In article <930115145...@watserv1.uwaterloo.ca>, ne...@watserv1.uwaterloo.ca writes...

>Newsgroups: alt.hindu
>Path: bcr3.uwaterloo.ca!mvishnu
>From: mvi...@bcr3.uwaterloo.ca (Meenan Vishnu)
>Subject: Missing Verse in Samkhya Karika
>Message-ID: <C0wHJ...@watserv1.uwaterloo.ca>
>Sender: ne...@watserv1.uwaterloo.ca
>Organization: University of Waterloo
>Date: Fri, 15 Jan 1993 14:57:13 GMT
>
>
>
>I recently read a paper written in 1924 by the Indian freedom
>fighter Bal Gangadar Tilak. The title of the paper is "The
>Missing Verse in Samkhya Karika".

>Later Vedantins found this verse offensive (they hold the view that


>the quality-less Brahman (=Paramathma) is the ultimate cause) and
>deleted it from the Karika. However, they took the commentary of
>the deleted verse and attached to the commentary of the 61st verse.
>A Chinese translation of the Karika contains more information.
>Using the quotations in the commentary, Tilak has recontructed the
>missing verse.
>

What are you trying to accomplish with your half baked knowledge
of Hinduism? Are you suggesting that all various views of Hinduism
are in contradiction with each other? This is exactly what has been
happening in India. Dividing people and let them fight. If you
follow this approach of learning the Hinduism, you will simply get
Brahminism which is the root cause of our downfall in History.

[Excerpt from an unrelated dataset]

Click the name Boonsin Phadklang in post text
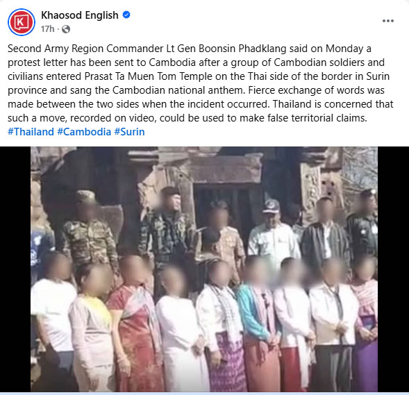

Please follow a synthetical approach rather than a discriminative
approach (analytical) if you want to understand Hinduism. An analytical
approach is best for the explanation of the principles of matter.
But a synthetical approach is best for understanding cultures,
spirituality and philosophies. It doesn't mean that one is right
and other wrong. One has to use the right tool.